What happens where the national tribunal stated in a contract is not constituted or functional?
Conclusively, it is my opinion that even where the employment contract expressly and unequivocally confers jurisdiction on the national football tribunal of a country, in the event that such tribunal is not constituted, or is not functional [as in the case of the Arbitration Committee of the Nigerian Football Federation (NFF)], a party may decide to approach a civil court (in the case of a Nigerian Player or Coach), or the FIFA PSC or DRC (in the case of a foreign Player or Coach), if such party has first written to the NFF Arbitration Committee wherein it submitted the dispute to it for adjudication, but the Committee failed to act (as is often the case).

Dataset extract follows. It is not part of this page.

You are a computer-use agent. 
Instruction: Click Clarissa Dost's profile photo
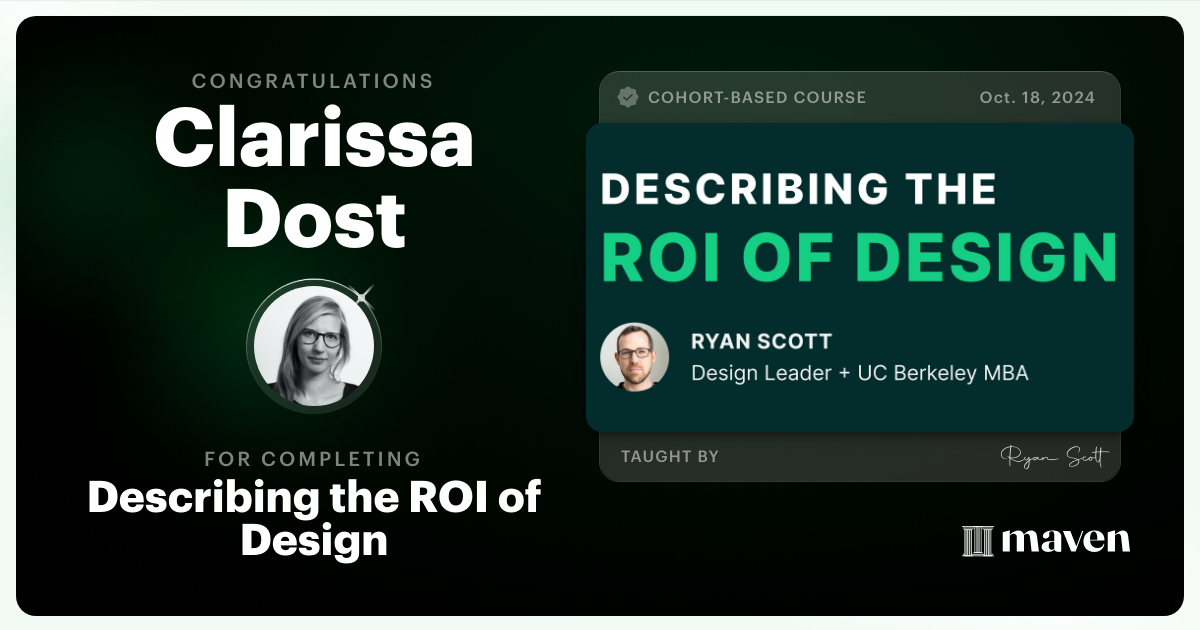314,348
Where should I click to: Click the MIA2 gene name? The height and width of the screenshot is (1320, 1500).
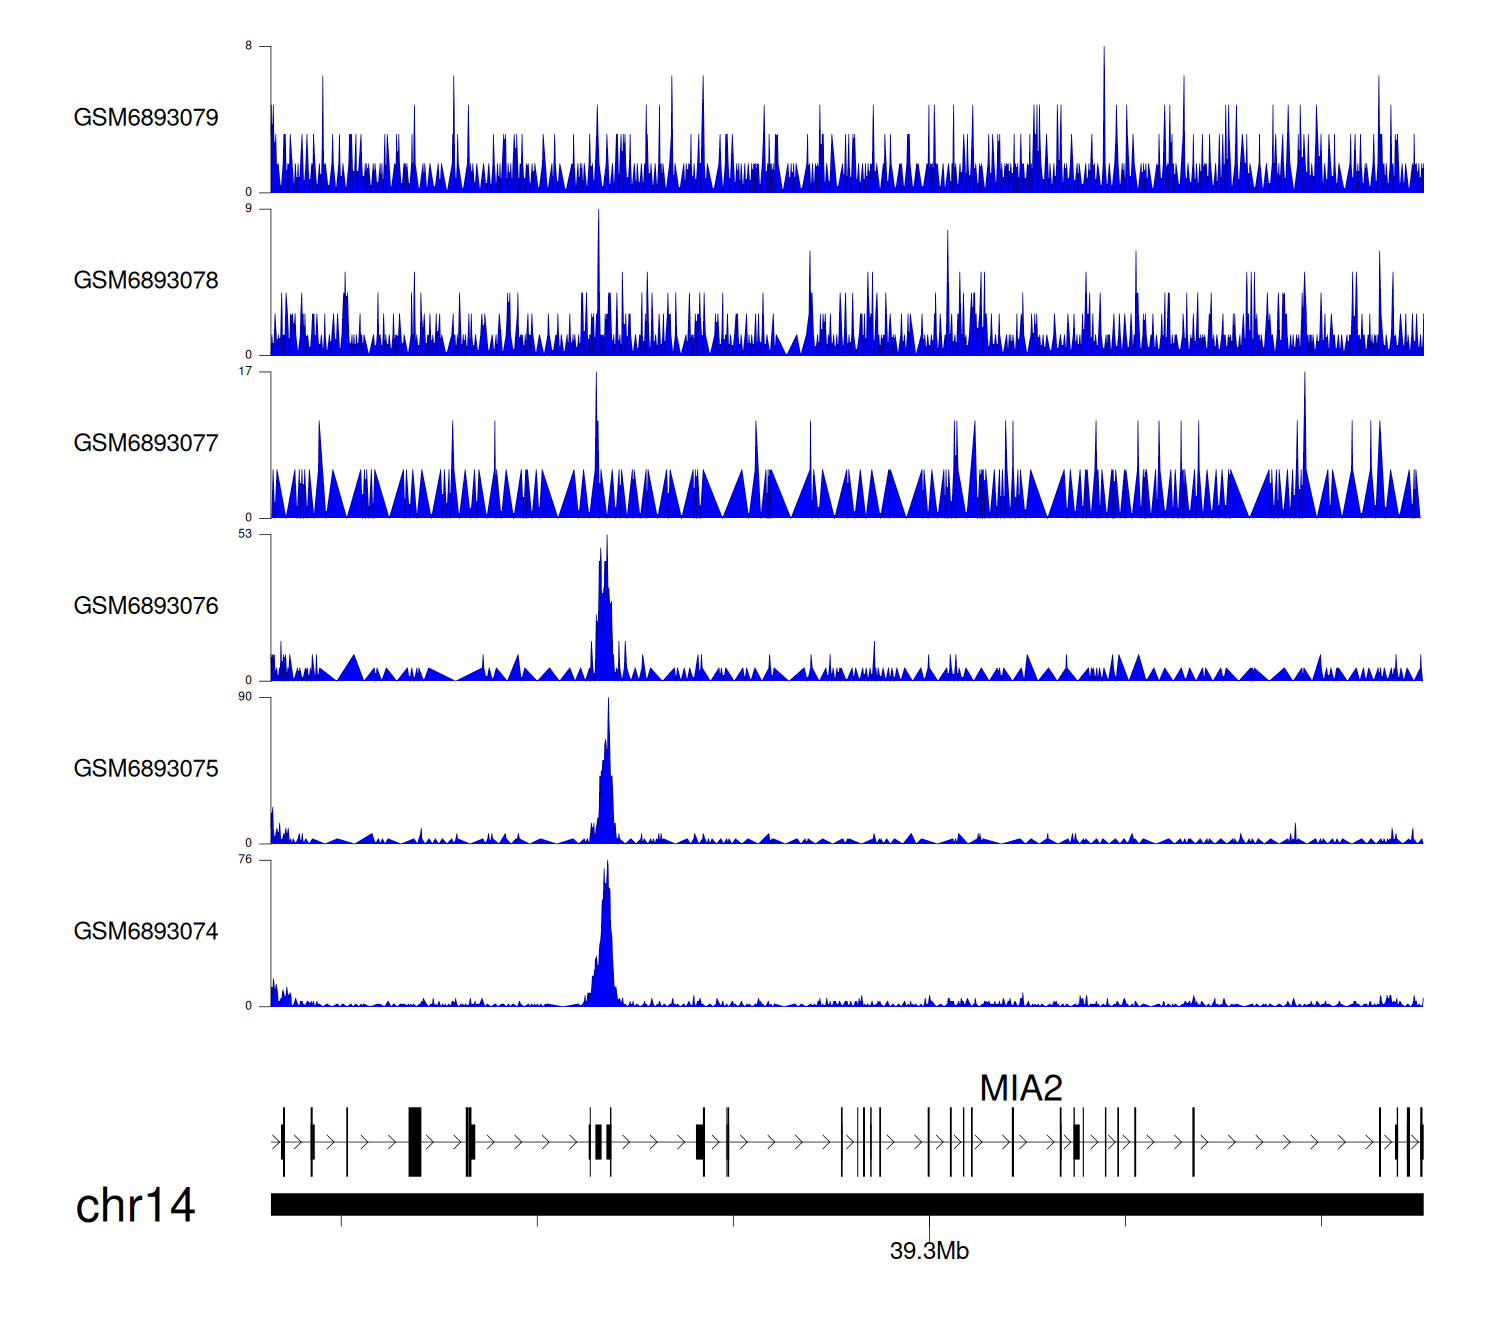click(1020, 1088)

A cue can be taken from Article 22(c) of the RSTP which has been interpreted to mean that FIFA would assume jurisdiction in employment-related disputes of “international dimension” where there is no “existence” of a national arbitration tribunal. It can, in the same vein be argued that in the absence of a national arbitration tribunal, employment-related disputes of “national dimension” can alternatively be tabled before civil courts; especially where it can be established that the supposed existing national arbitral tribunal has not been carrying out its function. In the case of Nigeria, I am aware that the NFF Arbitration Committee has not given Decisions over employment-related disputes (overdue payables) since its 2010 set of decisions; most of which have not even been complied with by the concerned clubs till date. This is perhaps what gives a host of Nigerian clubs the guts to owe players and coaches, knowing fully-well that there would be no consequence.
In such a circumstance, i am of the view that the National Industrial Court would not reject jurisdiction over such a case if it is approached, in order to end players and coaches being at the mercy of non-constituted or non-functional national arbitration tribunals.